South Africa’s position as the number three supplier of iron-ore to China emphasises the strategic importance of iron-ore deposits in the country and its importance as a significant iron-ore contributor worldwide, says minerals adviser Venmyn Deloitte MD Andy Clay.

He adds that this is testimony to the rapid historical development of South Africa’s iron-ore mines, in conjunction with the South African government’s infrastructure development.

South Africa is the seventh-largest producer of iron-ore and has also traditionally been the fourth-largest exporter worldwide.
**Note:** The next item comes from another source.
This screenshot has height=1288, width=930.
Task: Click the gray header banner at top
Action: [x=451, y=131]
The country increased the percentage of iron it exports because of the suspension of mine operations in Goa, India, in September 2012 , owing to contraventions in terms of mining without licences or beyond licensed areas.
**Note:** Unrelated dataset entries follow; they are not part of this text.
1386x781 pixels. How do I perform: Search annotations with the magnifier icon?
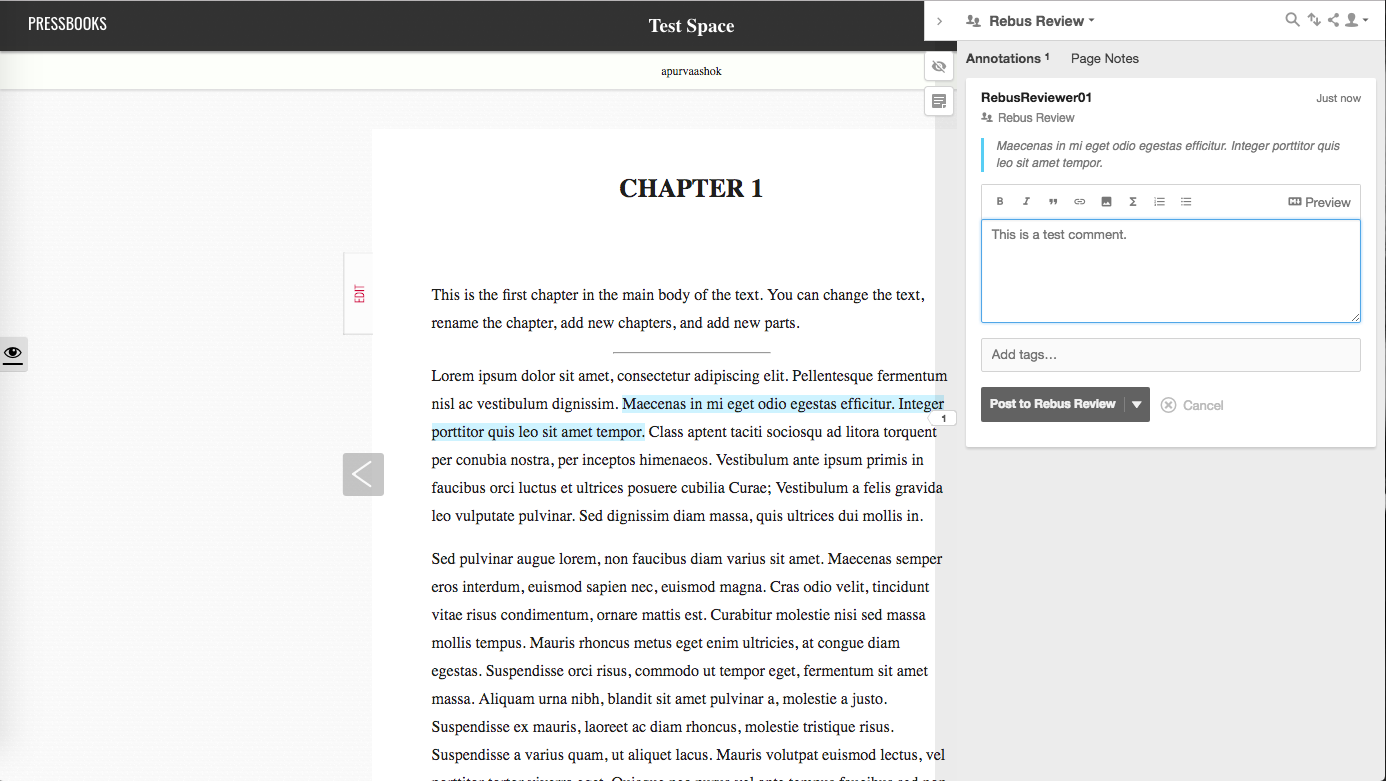pos(1292,20)
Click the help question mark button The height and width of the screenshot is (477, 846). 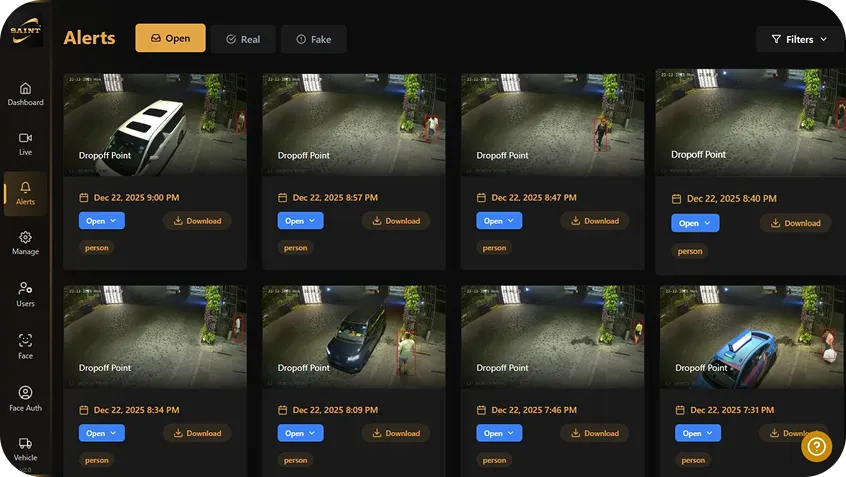coord(816,446)
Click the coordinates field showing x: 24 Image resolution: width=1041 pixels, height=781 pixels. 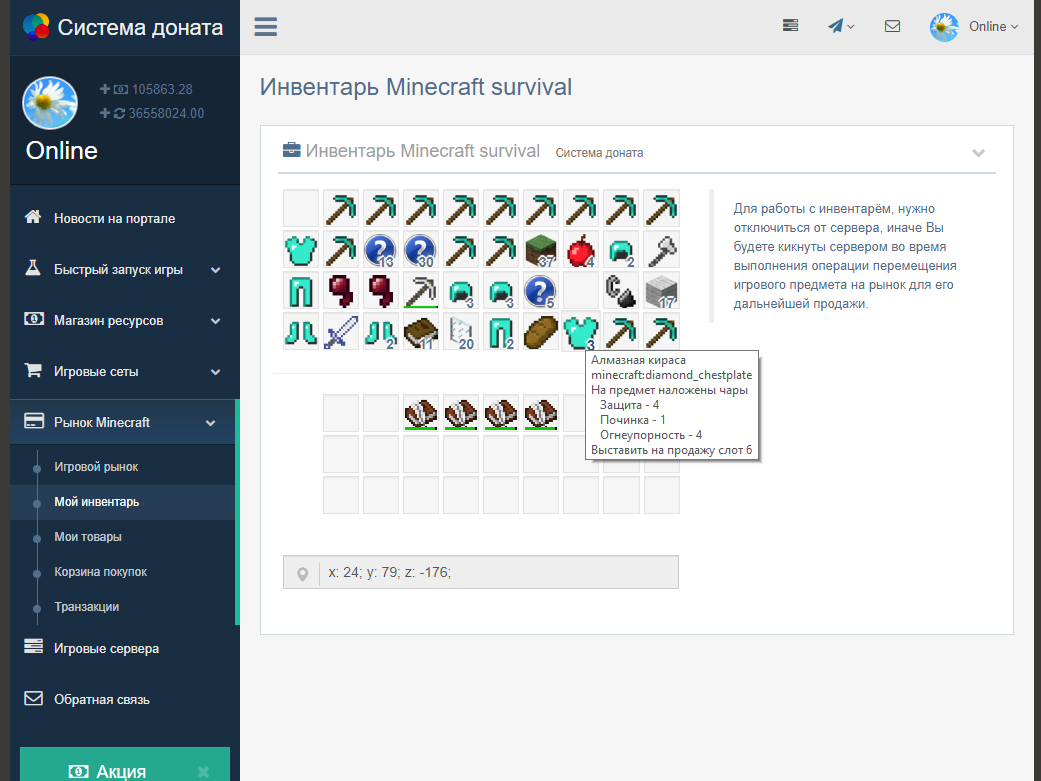(496, 572)
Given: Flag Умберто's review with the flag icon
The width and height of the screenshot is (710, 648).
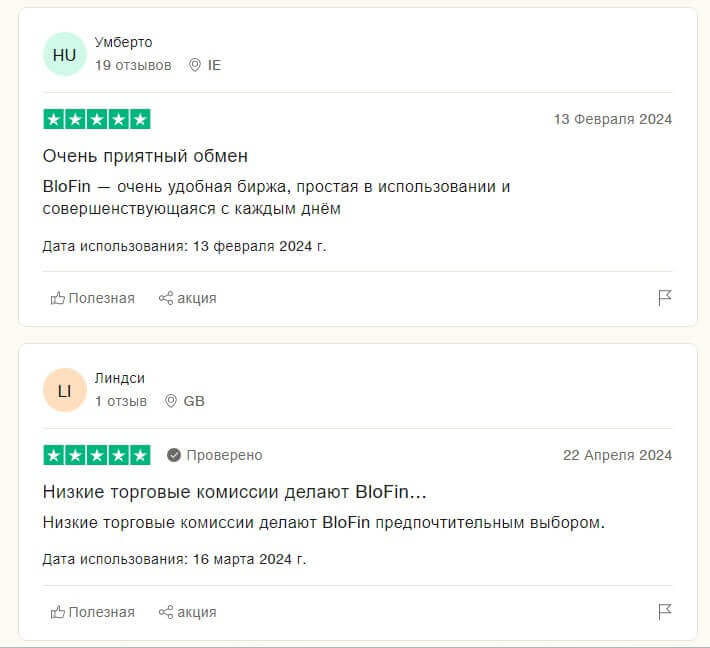Looking at the screenshot, I should point(664,298).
As a result, the global demand that Goa’s iron-ore mining operations used to meet can now be met by South Africa, in addition to other producers, such as Australia. “One of the factors that enables South Africa to export so much ore is the efficient Sishen iron-ore rail line,” notes Clay.

Opened in 1947, the Sishen mine is iron-ore supplier Kumba’s flagship operation and one of the largest openpit mines in the world. It has sufficient resources to sustain 21 years of production. It operates 24/7 and, in 2011, it transported 38.9-million tons of iron-ore.